THE VAULT OF AMICUS -- Blu-ray Review by Porfle




THE VAULT OF AMICUS is exclusive to "THE AMICUS COLLECTION" (Blu-ray 4-volume box set) from Severin Films.
(And Now the Screaming Starts/Asylum/The Beast Must Die!/The Vault of Amicus)



So you like Amicus Pictures, and you also like trailer compilations, eh?  Well then, Severin Films has just the thing for you--namely, their new Blu-ray collection entitled THE VAULT OF AMICUS (B&W/color, 63 min.), which gathers 30 or so Amicus trailers from 1960-81 together into one nice, watchable batch and also adds a commentary track and a couple of lengthy interviews with the company's founders, Max Rosenberg and Milton Subotsky, for good measure.

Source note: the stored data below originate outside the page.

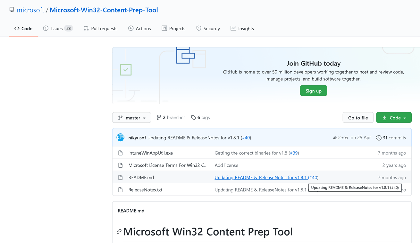Expand the green Code download dropdown
The image size is (420, 243).
394,118
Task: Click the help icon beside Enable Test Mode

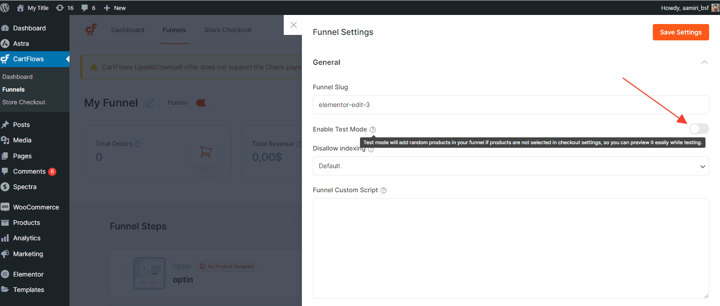Action: coord(373,130)

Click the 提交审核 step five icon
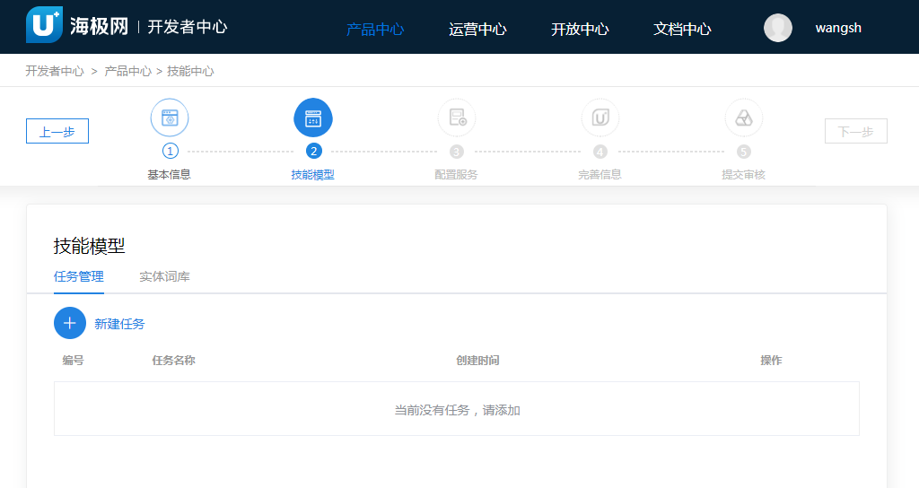[743, 118]

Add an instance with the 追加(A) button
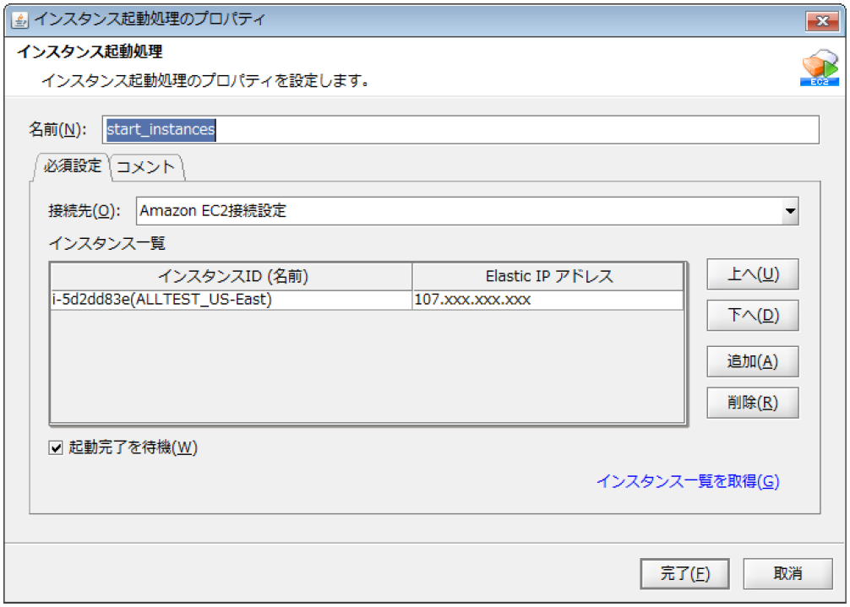click(752, 361)
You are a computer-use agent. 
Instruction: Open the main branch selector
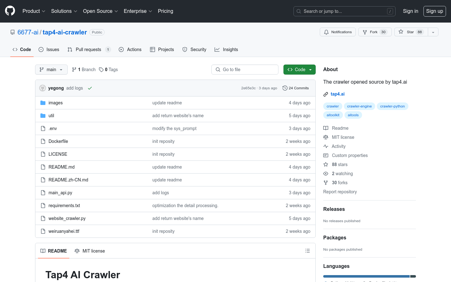pos(51,69)
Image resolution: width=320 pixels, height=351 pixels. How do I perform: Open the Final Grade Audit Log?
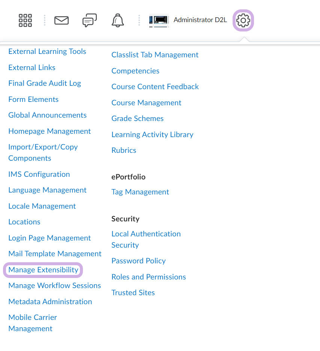click(45, 83)
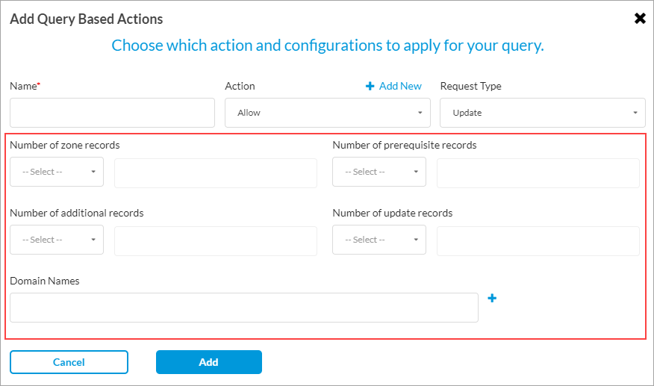Screen dimensions: 654x386
Task: Expand the zone records Select dropdown
Action: [57, 172]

It's exclusive to Severin's new 4-volume boxed set, THE AMICUS COLLECTION, which also contains Amicus classics ASYLUM, AND NOW THE SCREAMING STARTS, and THE BEAST MUST DIE!  The trailers for these show up later, of course, but the disc begins with Rosenberg and Subotsky's pioneer foray into film, a pre-Beatles teen music show called "Ring-a-Ding Rhythm" which is delightfully out of touch with where pop music was headed at the time.


What follows is an account of how the producing partners followed trends, tried new things, learned their craft through trial and error, and ended up putting out a widely-varied body of work which happened to concentrate mainly upon horror and science-fiction, the two most lucrative genres for the independent filmmakers. 

Some of the more familiar titles in the latter category are "Dr. Terror's House of Horrors", "Dr. Who and the Daleks", "The Skull", "Daleks Invasion Earth: 2150 A.D.", Robert Bloch's "The Psychopath", "The Terrornauts", "They Came From Beyond Space", "The Mind of Dr. Soames", "Torture Garden", and one of their least successful efforts, "The Deadly Bees." 

A departure for them was the spy thriller "Danger Route" with Richard Johnson.  Forays into more high-brow and/or experimental territory would come with such films as "The Birthday Party" with a young Robert Shaw (who would later play Quint in "Jaws"), "What Became of Jack and Jill" (a psychological thriller), and "Thank You All Very Much" with Sandy Dennis.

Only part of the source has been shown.